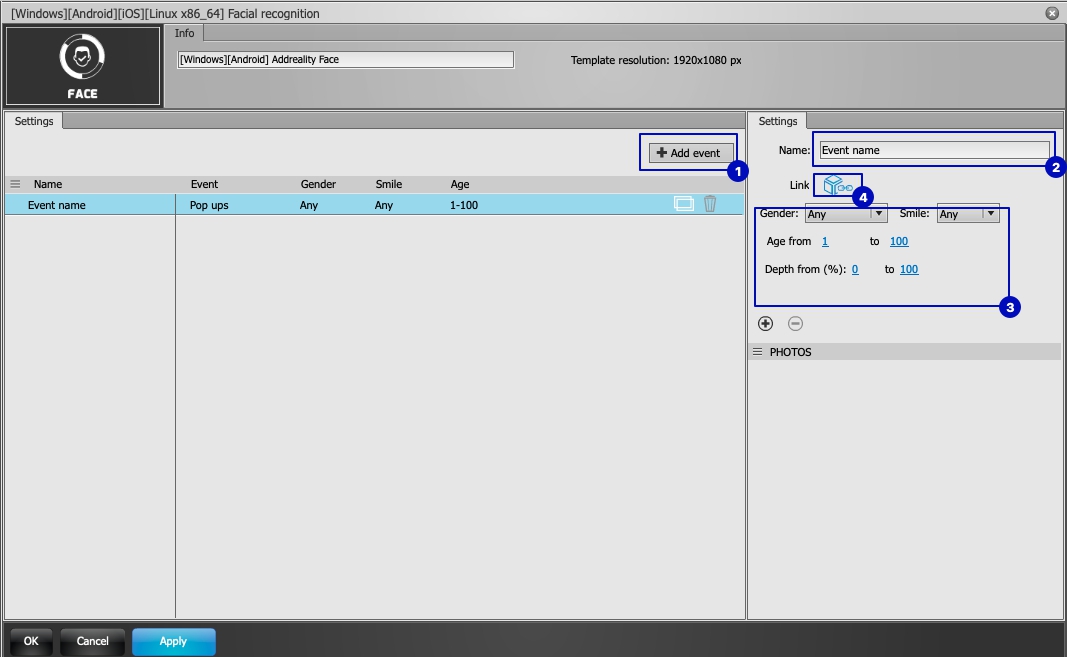Click the blue Apply button
Viewport: 1067px width, 657px height.
[x=174, y=641]
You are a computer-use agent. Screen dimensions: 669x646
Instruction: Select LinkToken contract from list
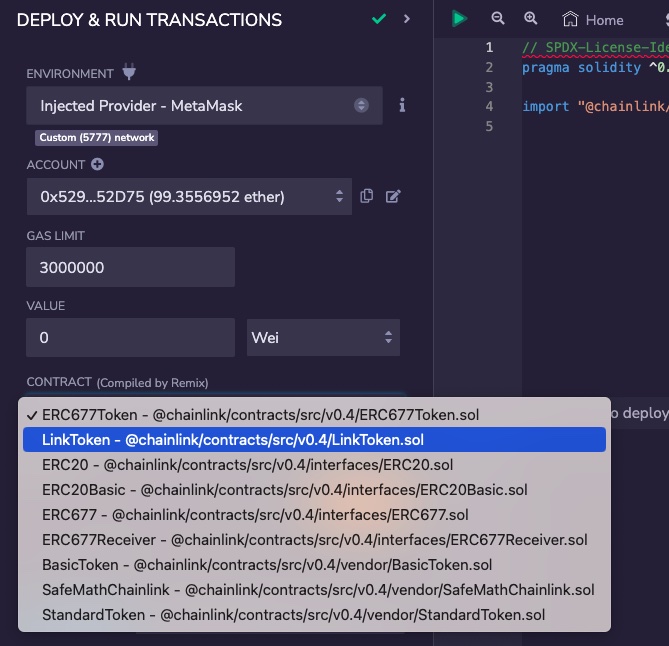click(313, 439)
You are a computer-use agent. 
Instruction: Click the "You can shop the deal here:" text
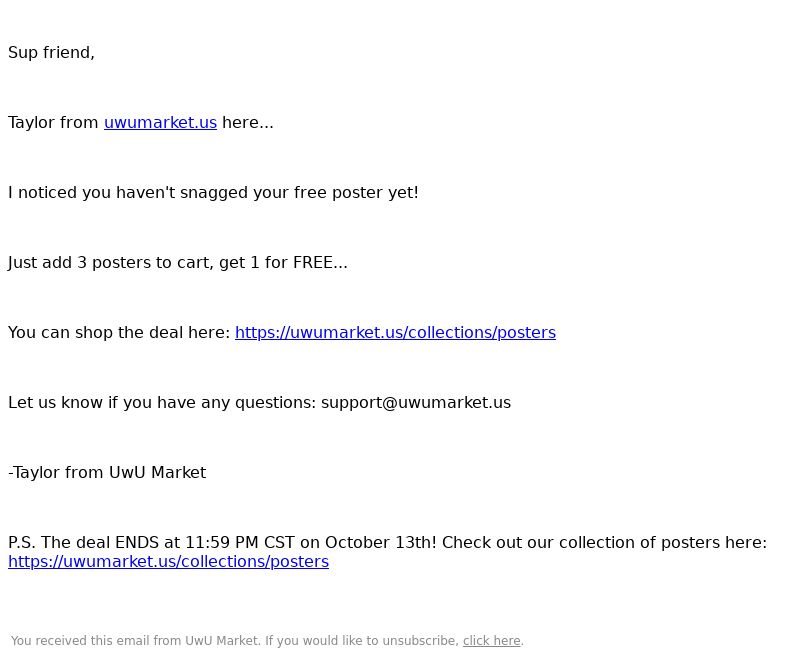coord(119,333)
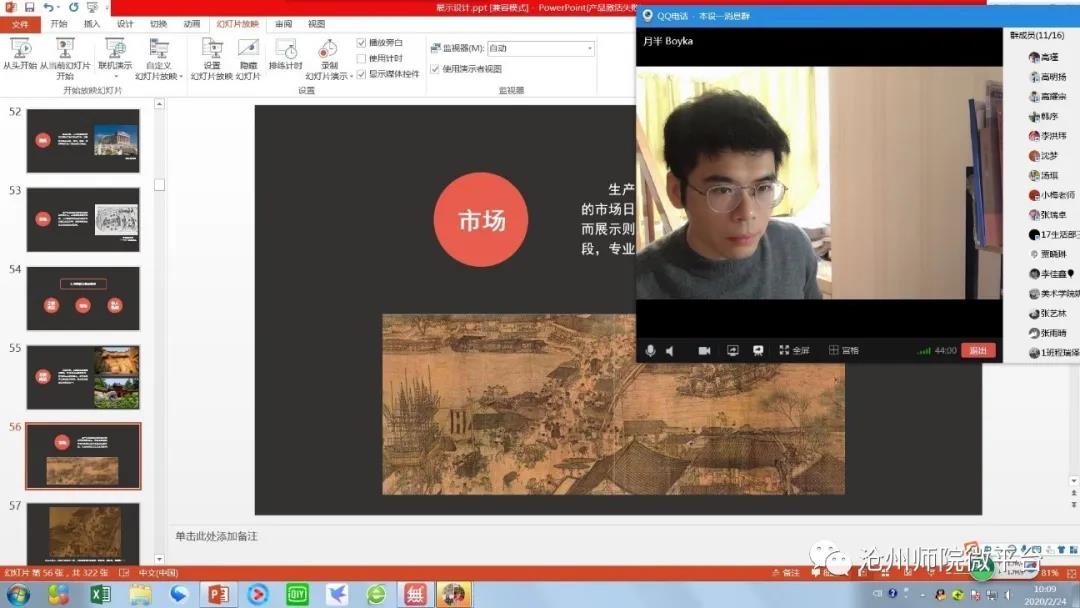Start slideshow from current slide (从当前幻灯片开始)
Viewport: 1080px width, 608px height.
point(64,54)
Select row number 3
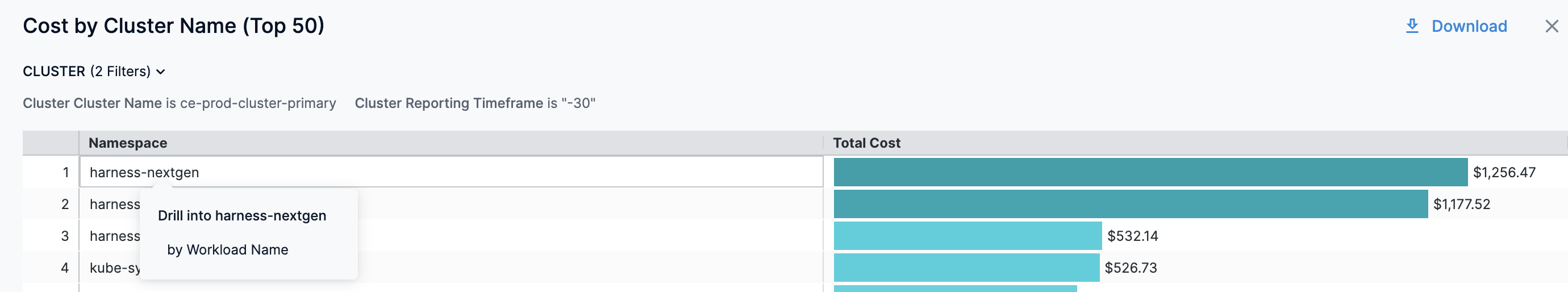 65,235
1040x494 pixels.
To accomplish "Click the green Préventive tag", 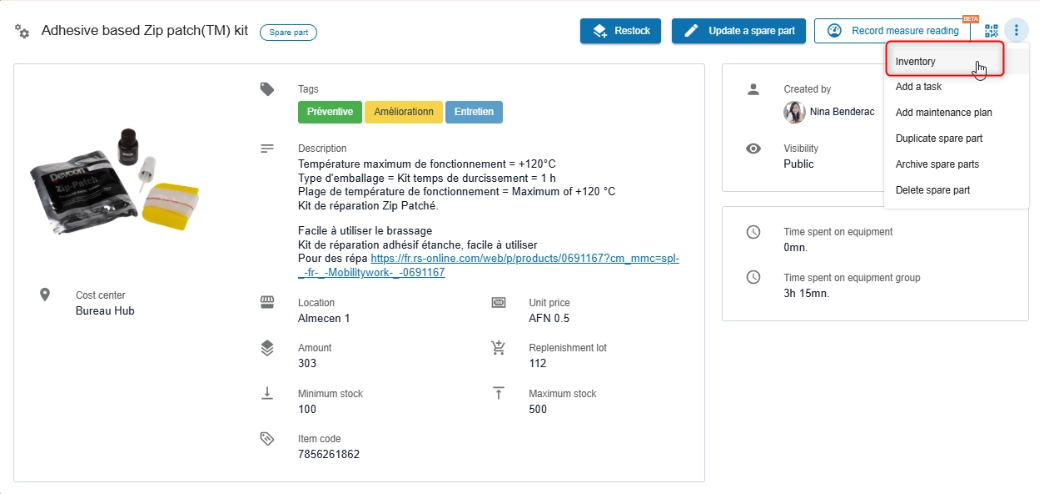I will click(x=329, y=112).
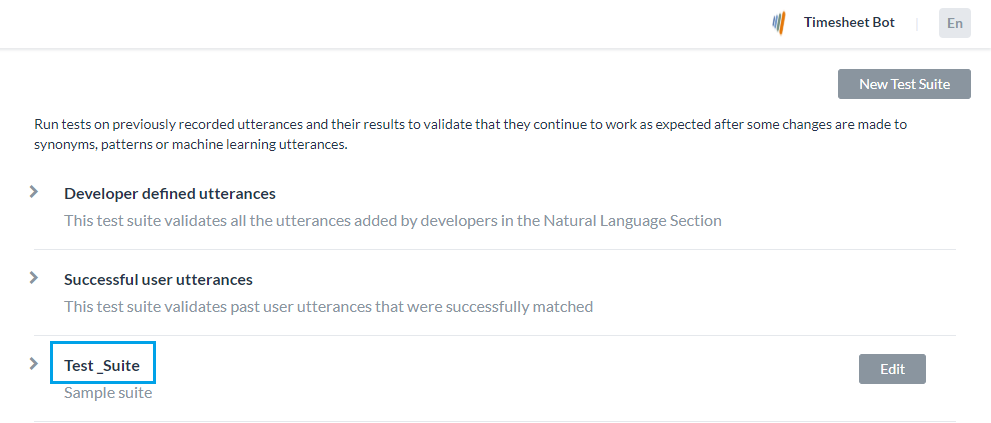Select the Timesheet Bot name label
This screenshot has width=991, height=423.
click(x=849, y=22)
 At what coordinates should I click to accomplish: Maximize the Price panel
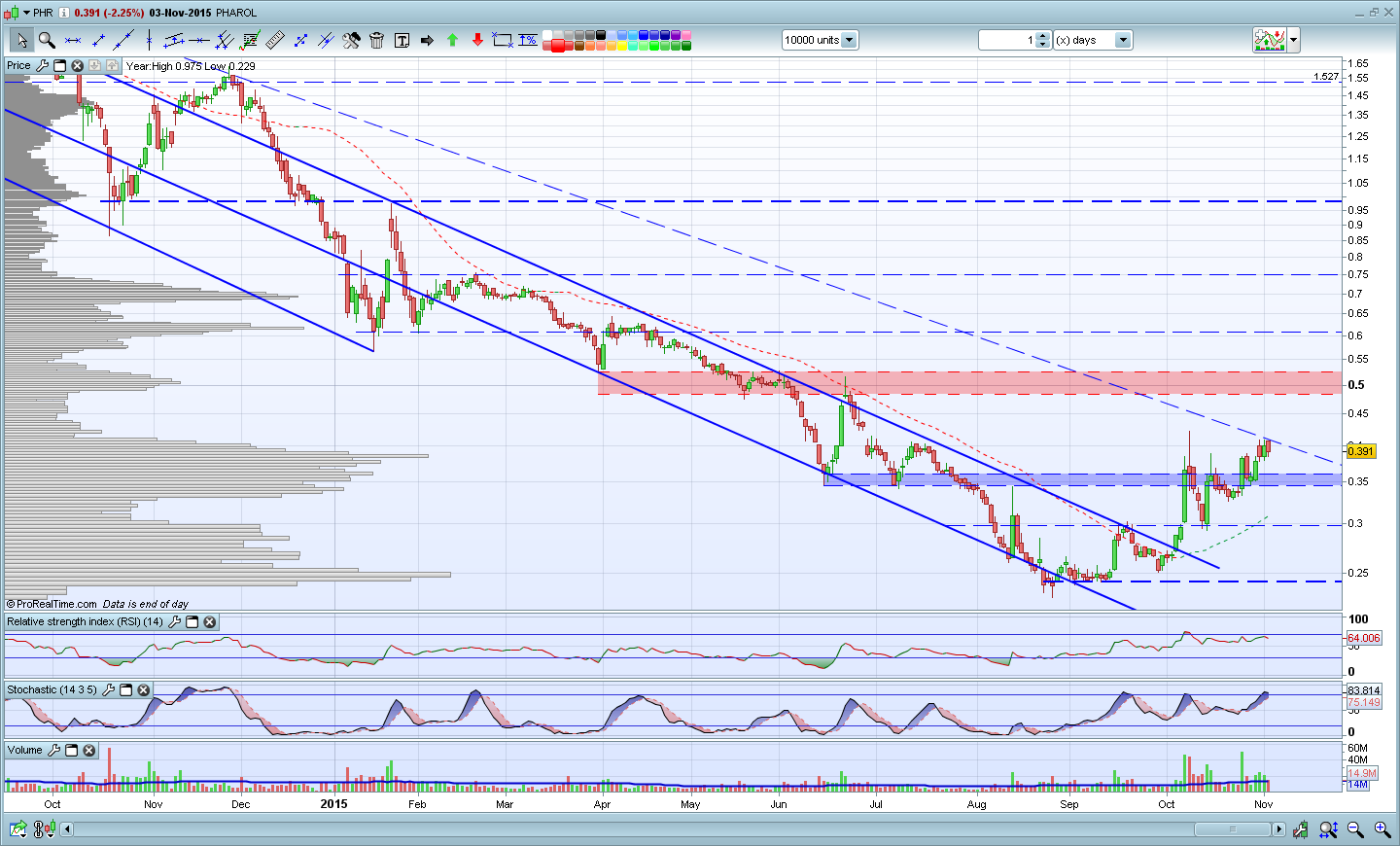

[Your objective]: Count how many of the lines in the material include the word "computer", and state that number without anything else.

[Response area]: 2